Industrial processes and product use (IPPU), industrial fuel use, and direct emissions from the fossil fuel industry, which are three different sectors in Maryland’s GHG Inventory, comprised 18.3% of Maryland’s GHG emissions in 2020. The five largest sources of industrial emissions are:

  • Hydrofluorocarbon (HFC) and perfluorocarbon (PFC) emissions from their use primarily in cooling and refrigeration equipment (5.2 MMTCO2e in 2020)

  • Methane (CH4) emissions from leaks in natural gas infrastructure (3.1 MMTCO2e in 2020)

  • CO2 emissions from fossil fuel use in industrial facilities (2.7 MMTCO2e in 2020)

  • CO2 emissions from the calcination of limestone in the manufacturing of cement (1.8 MMTCO2e in 2020)

  • CO2 emissions from generators used to produce liquified natural gas (1 MMTCO2e in 2020)

Within the IPPU sector, approximately 96% of emissions come from two sources: cement manufacturing and the use of HFCs for cooling and refrigeration equipment. A small amount of emissions comes from limestone use, soda ash use, non-fertilizer usage of urea, and sulfur hexafluoride (SF6) use for electric power transmission and distribution systems.

Industry sector climate impact visualization 

Figure 6: Maryland’s industrial processes and product use GHG emissions trends, historical and projected, from 2006 to 2050 based on current and new policies 

Within the industrial fuel use sector, emissions were evenly split between coal, oil, and natural gas in 2020. Practically all of the coal used in the industrial sector is used by two cement manufacturing plants while almost all of the oil and gas is consumed by non-cement industries. Switching industry to cleaner fuels or electricity is an important part of decarbonizing this sector. The largest of the two cement manufacturing plants in Maryland is currently working to replace coal with natural gas while the other plant is considering a replacement of coal with refuse-derived fuel. These two fuel-switching projects are included in the emissions modeling for this sector.

Within the fossil fuel industry, most of the direct emissions are from the natural gas industry, which includes the in-state emissions from the production, transmission, and distribution of natural gas. A small portion of emissions are from coal mining, which includes underground and surface mines and abandoned mines.

Hydrofluorocarbon Regulations (current)

In November 2020, MDE adopted regulations to prohibit certain hydrofluorocarbons (HFCs) and HFC blends that have a high global warming potential (GWP) and pose a higher overall risk to human health and the environment. The regulations adopted specific prohibitions for HFCs in air conditioning and refrigeration equipment, aerosol propellants, and foam end-uses. The phase-out of HFCs encourages the use of available alternatives with lower GHG emissions.

MDE’s HFC regulations apply to any person who sells, offers for sales, installs, or introduces into commerce in Maryland any substance in end-uses identified in the regulations. The requirements focus on end-use prohibitions for the following sectors/categories: Aerosol Propellants, Air Conditioning, Refrigeration, and Foams. The effective prohibition phase-in dates range from January 1, 2021, to January 1, 2024. The regulations include a sell-through provision for products and equipment manufactured before the prohibition date. The regulation also allows continued use of existing products and equipment that contain banned substances acquired before the prohibition dates.

What is expected: Write the next part of the passage on Maryland's industrial greenhouse gas emissions, picking up after its final sentence. The material that comes next plays no part in this.

Stored data:
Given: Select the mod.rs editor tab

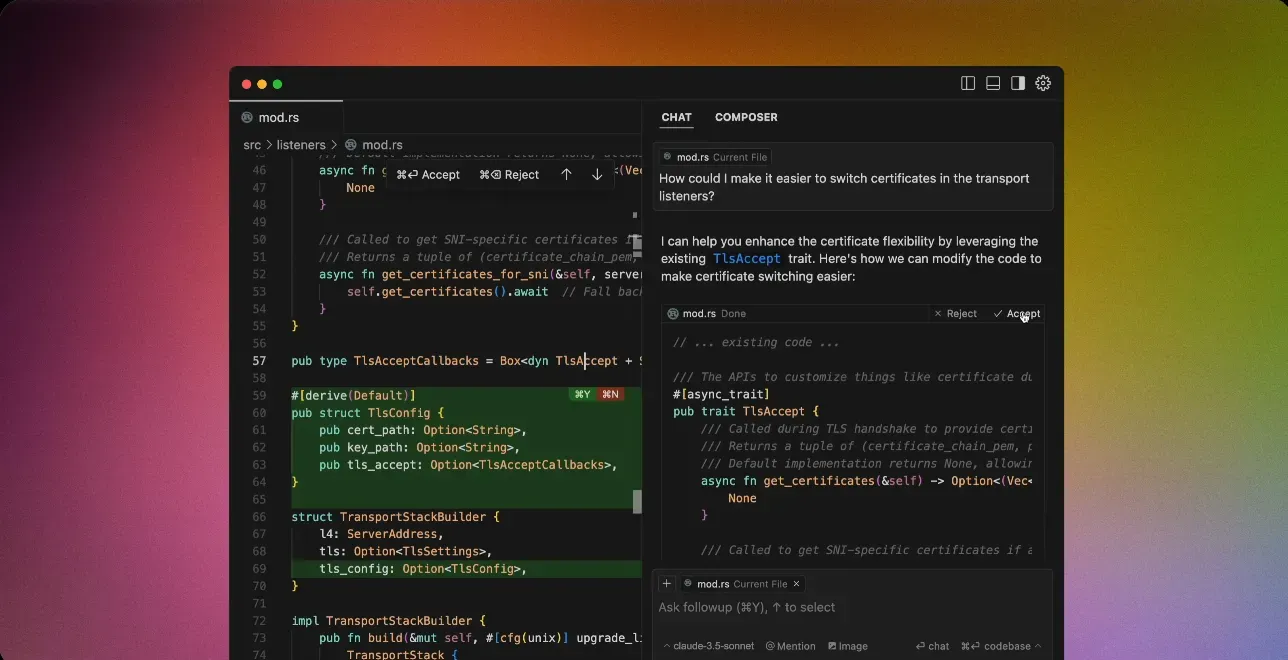Looking at the screenshot, I should click(279, 117).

Response:
The Maryland regulations were modeled after the EPA’s Significant New Alternatives Policy (SNAP) program (specifically SNAP 20 & 21). The EPA’s SNAP program implements section 612 of the amended Clean Air Act of 1990, which requires EPA to evaluate substitutes for ozone-depleting substances to reduce overall risk to human health and the environment. Through these evaluations, SNAP generates lists of acceptable and unacceptable substitutes for each of the major industrial use sectors. The EPA has modified the SNAP lists many times, most often by expanding the list of acceptable substitutes, but in some cases by prohibiting the use of substitutes previously listed as acceptable.

EPA has moved beyond the SNAP rules and has adopted three new rules for HFC uses and production: the Allowance Allocation and Trading Program Under the American Innovation and Manufacturing Act, the Technologies Transition rule, and the Management of Regulated Substances rule to address existing sources through reclamation.

In July 2023, EPA finalized the Phasedown of Hydrofluorocarbons: Allowance Allocation Methodology for 2024 and Later Years, which spins off of the regulation that was finalized by EPA in 2022 that created a framework to phasedown HFC production and consumption by 85% by the year 2036 through establishing the Allowance Allocation and Trading Program Under the American Innovation and Manufacturing (AIM) Act. On October 19, 2023, a Notice was published for the 2024 Allowance Allocation for Production and Consumption of Regulated Substances Under the AIM Act of 2020, and a Notice of Final Consequences. By October 1 of each calendar year, EPA must determine the quantity of allowances for the production and consumption of regulated substances that may be used for the following calendar year.

In October 2023, EPA finalized the Technologies Transition rule which restricts the use of certain higher-GWP HFCs in aerosols, foams, refrigeration and air conditioning, heat pump products, and equipment. The restrictions are to transition to alternatives listed by sector and subsector and would prohibit the manufacture and import of products containing restricted HFCs by January 1, 2025, in most cases, and would prohibit the sale, distribution, and export of products containing restricted HFCs a year later, which in most cases would be January 1, 2026. To support compliance with the prohibitions on the use of HFCs in specific sectors and subsectors, EPA requires labeling, reporting, and recordkeeping requirements for companies that import, manufacture, sell, or offer for sale products using HFCs.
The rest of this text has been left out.